Does this mean that once the process running the build script stops, when we decide to run the build script again and subsequently change a file, we have to do a complete (and not incremental) rebuild again? This would imply that the behavior isn't similar to as if watch's cache output was stored and loaded on disk. I'm OK with this; I'm just curious since I read somewhere that it was really hard to serialize/deserialize watch's cache anyways. However, I just want to verify my understanding.

Before the cache serves up any data, it checks to make sure that every file that was used to build the source is older than the start time of the build that generated the data. This is intended to prevent stale data being served up.

Yeah, caching webpack's a bit of a nightmare. It's internal cache has too many circular structures to serialize it without a massive of pre- and post-processing, plus the cache stores a heap of objects with prototypes (which are difficult to re-hydrate from a serialized state). I brain-dumped a little in webpack/webpack#250 (comment)

I think webpack would require a massive refactor for caching to be viable. Unfortunately, webpack's mostly a one-man show and Tobias - the guy who's built most of it - seems to have far too much work to find the time for a massive refactor of both the codebase and the ecosystem.

So, I'm not sure if it'll every get viable to perform granular caching. Which leaves us only the ability to cache it at a high level and do some simple file timestamp checks to invalidate it. The primary disadvantage of caching at such a high level is that every time a single file is changed, we need to rebuild the entire thing :(


"The emitted assets are checked for existence"
By emitted assets, do you mean checking for the presence of the assets created in the filesystem from the last compilation?

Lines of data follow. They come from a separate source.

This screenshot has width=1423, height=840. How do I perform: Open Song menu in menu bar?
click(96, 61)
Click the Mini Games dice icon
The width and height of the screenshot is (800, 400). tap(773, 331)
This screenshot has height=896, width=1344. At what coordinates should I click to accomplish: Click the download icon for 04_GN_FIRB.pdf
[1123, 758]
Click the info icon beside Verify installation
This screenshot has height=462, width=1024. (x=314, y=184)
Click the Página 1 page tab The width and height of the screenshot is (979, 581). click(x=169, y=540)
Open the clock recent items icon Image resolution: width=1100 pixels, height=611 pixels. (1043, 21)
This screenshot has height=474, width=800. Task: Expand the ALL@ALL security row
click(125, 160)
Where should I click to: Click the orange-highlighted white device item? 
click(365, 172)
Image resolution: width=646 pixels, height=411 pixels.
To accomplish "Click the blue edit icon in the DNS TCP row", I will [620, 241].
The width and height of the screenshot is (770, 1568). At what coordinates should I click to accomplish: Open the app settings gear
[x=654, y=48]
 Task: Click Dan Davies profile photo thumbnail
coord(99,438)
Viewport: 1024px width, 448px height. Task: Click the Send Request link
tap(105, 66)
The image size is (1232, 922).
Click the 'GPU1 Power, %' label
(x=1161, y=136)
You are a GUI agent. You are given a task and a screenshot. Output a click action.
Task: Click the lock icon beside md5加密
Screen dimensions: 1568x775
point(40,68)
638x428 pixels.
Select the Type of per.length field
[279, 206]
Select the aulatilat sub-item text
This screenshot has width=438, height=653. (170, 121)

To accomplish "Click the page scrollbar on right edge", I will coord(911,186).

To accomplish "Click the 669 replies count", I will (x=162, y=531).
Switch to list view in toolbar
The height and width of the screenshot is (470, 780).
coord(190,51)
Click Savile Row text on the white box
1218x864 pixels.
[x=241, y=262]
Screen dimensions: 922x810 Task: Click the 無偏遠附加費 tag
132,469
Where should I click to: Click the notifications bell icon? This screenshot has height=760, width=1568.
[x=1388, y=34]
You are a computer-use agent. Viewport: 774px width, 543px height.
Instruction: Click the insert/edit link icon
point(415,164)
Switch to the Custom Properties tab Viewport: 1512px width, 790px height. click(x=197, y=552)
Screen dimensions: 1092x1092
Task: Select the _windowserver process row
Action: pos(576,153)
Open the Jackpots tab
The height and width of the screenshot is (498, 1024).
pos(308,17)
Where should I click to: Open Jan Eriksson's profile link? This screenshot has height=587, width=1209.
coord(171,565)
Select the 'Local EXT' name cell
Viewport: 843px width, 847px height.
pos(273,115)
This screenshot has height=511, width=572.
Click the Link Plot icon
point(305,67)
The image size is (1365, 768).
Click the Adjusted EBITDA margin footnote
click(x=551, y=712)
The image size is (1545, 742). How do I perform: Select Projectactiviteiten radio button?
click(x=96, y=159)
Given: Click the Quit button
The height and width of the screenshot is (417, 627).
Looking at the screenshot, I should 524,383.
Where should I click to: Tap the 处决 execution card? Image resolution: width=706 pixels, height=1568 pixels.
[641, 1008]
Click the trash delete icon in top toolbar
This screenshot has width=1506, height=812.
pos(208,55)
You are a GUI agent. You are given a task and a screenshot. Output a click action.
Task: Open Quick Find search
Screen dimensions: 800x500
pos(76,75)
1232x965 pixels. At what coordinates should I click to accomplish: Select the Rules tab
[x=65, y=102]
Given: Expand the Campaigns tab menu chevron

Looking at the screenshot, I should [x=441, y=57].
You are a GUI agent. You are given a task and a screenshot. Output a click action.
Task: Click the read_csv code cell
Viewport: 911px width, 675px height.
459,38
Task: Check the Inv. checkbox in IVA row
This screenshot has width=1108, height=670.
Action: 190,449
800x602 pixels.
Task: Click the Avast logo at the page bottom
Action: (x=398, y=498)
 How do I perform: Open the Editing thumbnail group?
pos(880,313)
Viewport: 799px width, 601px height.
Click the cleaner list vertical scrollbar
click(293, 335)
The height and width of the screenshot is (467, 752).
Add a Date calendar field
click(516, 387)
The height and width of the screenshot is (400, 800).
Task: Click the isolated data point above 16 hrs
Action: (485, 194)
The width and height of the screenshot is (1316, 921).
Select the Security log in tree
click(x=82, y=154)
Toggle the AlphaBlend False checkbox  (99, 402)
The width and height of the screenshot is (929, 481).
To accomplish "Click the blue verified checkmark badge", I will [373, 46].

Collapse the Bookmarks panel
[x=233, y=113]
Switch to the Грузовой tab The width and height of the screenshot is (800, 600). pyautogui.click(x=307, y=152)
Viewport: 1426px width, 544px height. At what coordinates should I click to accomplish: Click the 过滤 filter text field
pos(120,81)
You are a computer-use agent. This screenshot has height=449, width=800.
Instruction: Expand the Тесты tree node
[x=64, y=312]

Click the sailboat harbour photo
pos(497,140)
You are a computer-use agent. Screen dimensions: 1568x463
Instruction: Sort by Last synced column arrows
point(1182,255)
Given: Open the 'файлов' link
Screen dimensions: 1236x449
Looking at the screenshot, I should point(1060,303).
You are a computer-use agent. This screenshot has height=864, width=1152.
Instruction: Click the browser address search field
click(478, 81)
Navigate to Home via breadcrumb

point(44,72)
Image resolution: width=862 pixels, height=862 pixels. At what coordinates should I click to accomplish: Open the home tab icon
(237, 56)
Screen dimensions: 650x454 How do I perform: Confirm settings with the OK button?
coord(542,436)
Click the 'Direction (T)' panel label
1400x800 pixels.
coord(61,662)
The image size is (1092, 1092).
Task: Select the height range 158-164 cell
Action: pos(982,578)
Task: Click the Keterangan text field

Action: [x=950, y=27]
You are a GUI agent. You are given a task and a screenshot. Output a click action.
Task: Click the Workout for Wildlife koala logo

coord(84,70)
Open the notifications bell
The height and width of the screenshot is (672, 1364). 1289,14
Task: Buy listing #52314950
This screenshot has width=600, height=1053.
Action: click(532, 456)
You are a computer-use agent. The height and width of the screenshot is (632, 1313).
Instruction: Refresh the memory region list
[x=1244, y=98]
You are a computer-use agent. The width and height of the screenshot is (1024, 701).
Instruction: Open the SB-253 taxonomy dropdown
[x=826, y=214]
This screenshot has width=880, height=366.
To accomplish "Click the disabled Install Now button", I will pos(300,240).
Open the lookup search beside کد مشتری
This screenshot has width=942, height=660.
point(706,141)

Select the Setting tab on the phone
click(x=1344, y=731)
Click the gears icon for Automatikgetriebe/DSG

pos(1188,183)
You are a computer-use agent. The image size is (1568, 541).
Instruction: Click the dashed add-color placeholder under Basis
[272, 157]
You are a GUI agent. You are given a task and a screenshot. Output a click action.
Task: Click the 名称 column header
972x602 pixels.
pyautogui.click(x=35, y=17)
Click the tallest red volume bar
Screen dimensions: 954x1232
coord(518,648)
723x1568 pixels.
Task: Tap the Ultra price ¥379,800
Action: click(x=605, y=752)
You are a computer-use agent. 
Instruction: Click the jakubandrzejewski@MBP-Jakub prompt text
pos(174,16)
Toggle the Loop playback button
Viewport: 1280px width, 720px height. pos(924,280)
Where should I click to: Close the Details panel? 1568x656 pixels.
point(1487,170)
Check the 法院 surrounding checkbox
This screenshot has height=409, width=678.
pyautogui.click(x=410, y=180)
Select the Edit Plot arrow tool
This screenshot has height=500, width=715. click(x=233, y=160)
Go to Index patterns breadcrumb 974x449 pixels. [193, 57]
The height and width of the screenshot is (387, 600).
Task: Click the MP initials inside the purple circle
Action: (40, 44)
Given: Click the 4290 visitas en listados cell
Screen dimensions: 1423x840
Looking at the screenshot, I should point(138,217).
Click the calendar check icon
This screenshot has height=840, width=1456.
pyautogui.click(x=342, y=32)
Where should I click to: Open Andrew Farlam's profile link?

Yeah, it makes sure that the emitted files still exist. This prevents the cache serving up references to files which may not exist any longer.


What is the cache composed out of? Is it just whatever webpack exposes to its provided callback (e.g., stats object) as well as some recorded timestamps for making the checks described here? Can this cache layer mimic the ideal behavior you would get if you were able to store and load watch's cache?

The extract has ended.